There were some big plans for a tiny structure in Newport's downtown.

The 1920s full service gas station that was Raymond Motors when it was last occupied was to be lifted off its foundation at Fifth & York Streets and moved to Tenth & Saratoga Streets where it would be renovated to be a hub for the bicycle community.

Those plans were first announced seven years ago when the City of Newport received $272,000 in state funds move and renovate the building. When the City took bids from companies to do the work in 2008, the price was right but the timing wasn't.

There was also a plan to move it to the 700 block of Monmouth Street and make it a visitors center for Newport and a place to rent bikes.

There was at one time a development plan for the site that houses the former filling station and when that plan called for the building's demolition, the City stepped in to save it. But that plan is no longer on the table and suddenly, when the funds became available, the price to move the building doubled. 

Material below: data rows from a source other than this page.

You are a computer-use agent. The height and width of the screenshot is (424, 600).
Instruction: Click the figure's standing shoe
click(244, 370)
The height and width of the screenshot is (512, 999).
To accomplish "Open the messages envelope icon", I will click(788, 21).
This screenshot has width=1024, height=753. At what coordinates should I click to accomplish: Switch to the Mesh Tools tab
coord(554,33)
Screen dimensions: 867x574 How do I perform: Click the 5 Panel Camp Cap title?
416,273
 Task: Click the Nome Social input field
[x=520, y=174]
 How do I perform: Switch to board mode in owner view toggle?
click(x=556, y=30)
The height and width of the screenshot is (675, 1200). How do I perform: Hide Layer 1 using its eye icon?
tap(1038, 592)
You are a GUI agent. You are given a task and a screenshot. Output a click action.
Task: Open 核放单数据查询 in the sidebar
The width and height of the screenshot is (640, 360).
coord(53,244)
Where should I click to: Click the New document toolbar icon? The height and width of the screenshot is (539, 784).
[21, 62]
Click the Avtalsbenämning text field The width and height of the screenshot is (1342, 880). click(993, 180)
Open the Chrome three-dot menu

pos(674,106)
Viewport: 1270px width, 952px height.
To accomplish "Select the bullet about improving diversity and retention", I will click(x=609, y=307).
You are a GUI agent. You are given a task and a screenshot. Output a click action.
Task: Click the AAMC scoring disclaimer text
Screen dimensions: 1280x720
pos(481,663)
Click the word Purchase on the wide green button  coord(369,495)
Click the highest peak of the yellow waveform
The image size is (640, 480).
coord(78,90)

On Monday night, the Newport City Commission voted to transfer its $272,000 state grant that was originally allocated for the Raymond Motors project to its Riverfront Commons efforts. With the recent opening of the pedestrian bridge at the Riverfront Commons site, the money will still be used towards efforts to make the city more bike friendly.

But the building's future is now uncertain. City Manager Tom Fromme said he had heard from consultants who predicted that the water damaged structure likely would not have survived a move and that it should likely be razed.

"It's bittersweet," said Mayor Jerry Peluso. "There's very few of those buildings left. It's a prime example of what happens when you don't take care of a building."

Indeed, the Raymond Motors building was part of a trend in the 1920s where drive-in filling stations sought to assimilate more with the existing environment, according to a webpage produced by the University of Vermont. In order to preserve the character of residential neighborhoods, the stations were designed to look like the styles of houses. The one in Newport reflects a bungalow house style.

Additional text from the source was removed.